Wednesday 18th May 2016 - Life and Times of Jane Austen

JANE AUSTEN was born at the Rectory in Steventon, a little village in north-east Hampshire, on 16th December 1775. She was the seventh child and second daughter of the rector, the Revd George Austen, and his wife Cassandra Leigh. Of her brothers, two were clergymen, one inherited rich estates in Kent and Hampshire from a distant cousin and the two youngest became Admirals in the Royal Navy; her only sister, like Jane herself, never married.

Steventon Rectory was Jane Austen's home for the first 25 years of her life. From here she travelled to Kent to stay with her brother Edward at Godmersham Park near Canterbury, and she also had some shorter holidays in Bath, where her aunt and uncle lived. During the 1790s she wrote the first drafts of Sense and Sensibility, Pride and Prejudice, and Northanger Abbey; her trips to Kent and Bath gave her the local colour for the settings of these last two books.

In 1801 the Revd George Austen retired, and he and his wife, with their two daughters Jane and Cassandra, left Steventon and settled in Bath, taking holidays to West Country seaside resorts, including Lyme Regis in Dorset - this was to give Jane the background for Persuasion.
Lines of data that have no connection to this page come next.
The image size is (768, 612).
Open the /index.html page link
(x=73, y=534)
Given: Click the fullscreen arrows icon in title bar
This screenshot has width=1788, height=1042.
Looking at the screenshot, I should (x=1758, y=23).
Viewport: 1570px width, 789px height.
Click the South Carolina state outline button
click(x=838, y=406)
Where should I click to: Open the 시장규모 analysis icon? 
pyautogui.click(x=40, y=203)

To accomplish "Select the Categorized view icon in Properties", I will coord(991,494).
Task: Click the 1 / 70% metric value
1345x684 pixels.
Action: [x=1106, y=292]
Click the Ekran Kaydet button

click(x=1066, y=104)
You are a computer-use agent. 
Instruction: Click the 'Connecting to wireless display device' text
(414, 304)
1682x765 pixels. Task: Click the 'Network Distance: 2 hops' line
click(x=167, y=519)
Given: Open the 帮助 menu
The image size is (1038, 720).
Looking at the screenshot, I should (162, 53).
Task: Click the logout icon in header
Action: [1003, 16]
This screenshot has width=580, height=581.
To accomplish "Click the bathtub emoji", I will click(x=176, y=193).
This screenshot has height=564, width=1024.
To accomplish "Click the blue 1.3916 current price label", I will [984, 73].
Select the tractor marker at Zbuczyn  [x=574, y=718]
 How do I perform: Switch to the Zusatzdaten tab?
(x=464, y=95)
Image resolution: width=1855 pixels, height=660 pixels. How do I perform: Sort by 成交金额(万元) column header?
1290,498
After her father’s death in 1805, Jane moved with her mother and sister first to Southampton, then in 1809 to Chawton, where they had a cottage on one of Edward's Hampshire estates. Here Jane was at leisure to devote herself to writing, and between 1810-1817 she revised her three early novels and wrote another three - Mansfield Park, Emma, and Persuasion. She died in the summer of 1817.

about our lecturer:

Jane Tapley lives in Bath and is the Special Events Organiser at Theatre Royal Bath – frequently interviewing actors, writers and directors, as well as co-hosting events at the Jane Austen Festival and Bath Literature Festival

She is a West Country Tourist Board Registered Blue Badge Guide/lecturer and has acted as a consultant for various productions of Jane Austen's novels as well as cooking period meals for literary groups in her Regency house.

She lectures regularly to theatre going societies, the National Trust, History and Fine Arts groups including NADFAS.